Saved entries:
——————————

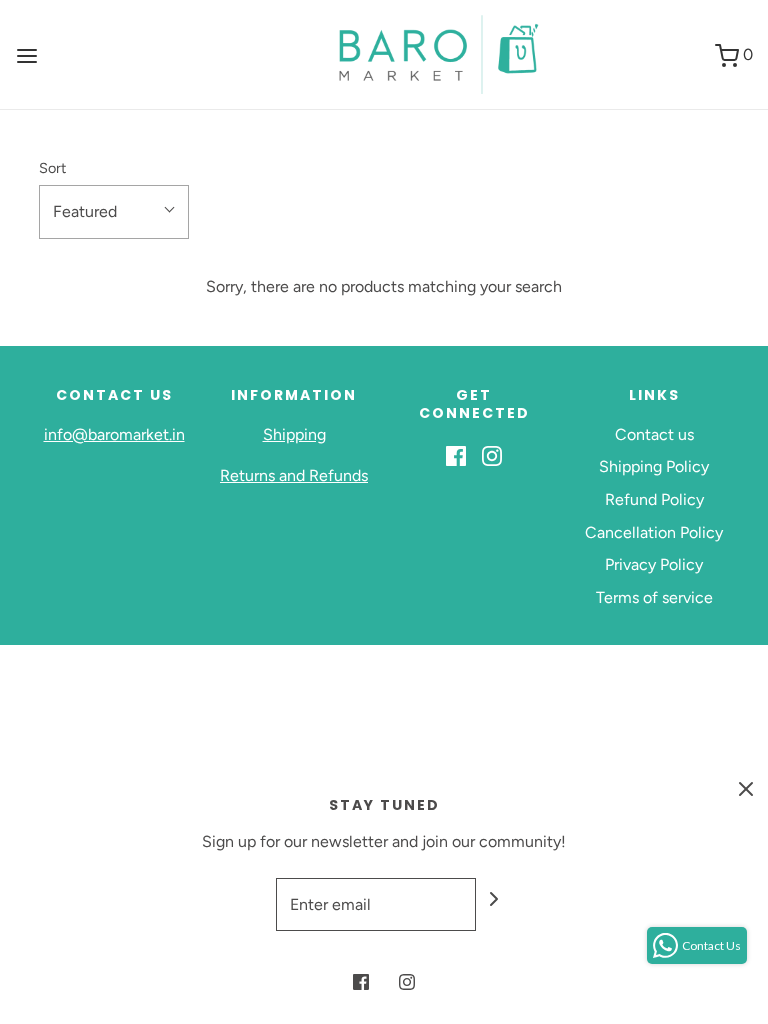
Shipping (294, 434)
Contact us (654, 434)
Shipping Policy (654, 466)
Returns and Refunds (294, 475)
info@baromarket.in (114, 434)
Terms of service (654, 597)
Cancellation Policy (654, 532)
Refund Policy (654, 499)
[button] (114, 212)
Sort (52, 168)
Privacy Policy (654, 564)
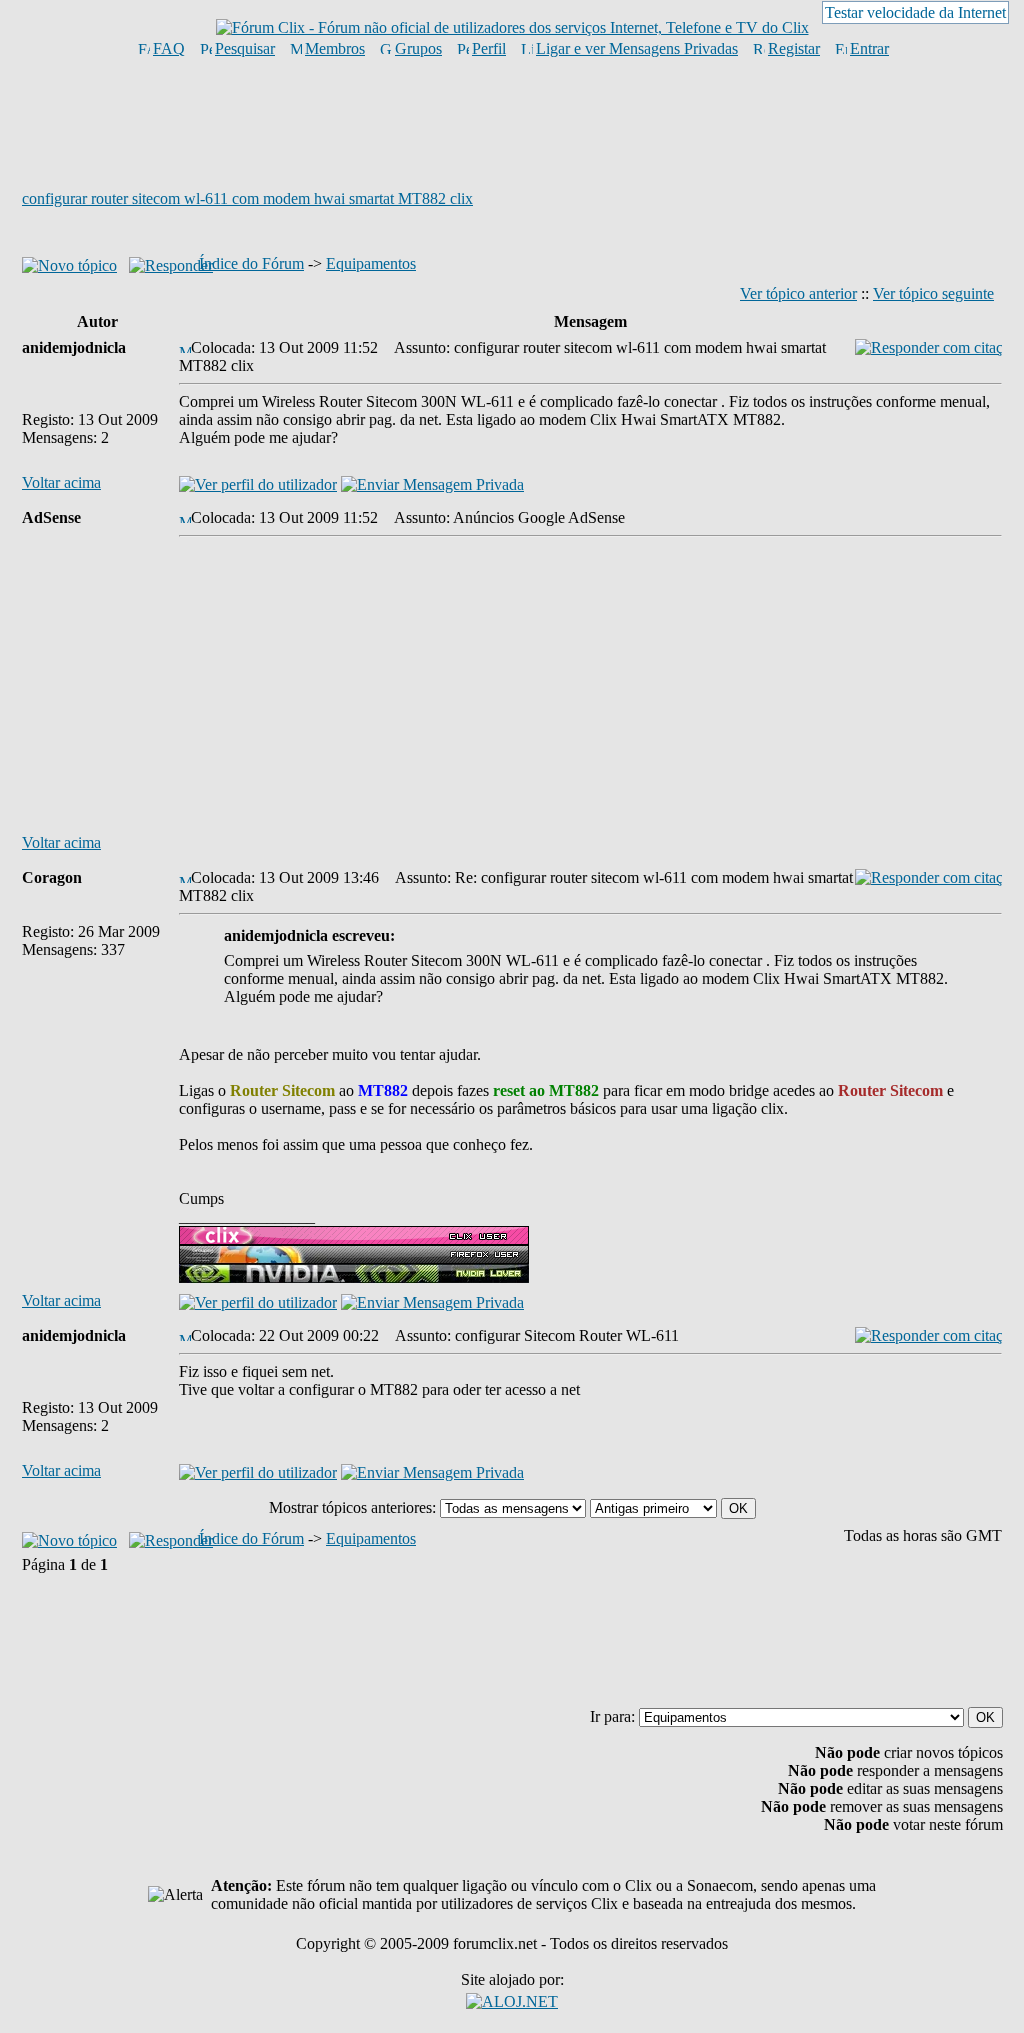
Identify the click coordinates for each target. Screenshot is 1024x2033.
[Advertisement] (512, 123)
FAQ (169, 48)
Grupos (418, 48)
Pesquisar (245, 48)
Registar (794, 48)
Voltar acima (61, 482)
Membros (335, 48)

——————————

TASK TO COMPLETE: Each line of the data that has the string "Policy" should be returned.

OUTPUT FOR THIS EXERCISE:
Shipping Policy (654, 466)
Cancellation Policy (654, 532)
Refund Policy (654, 499)
Privacy Policy (654, 564)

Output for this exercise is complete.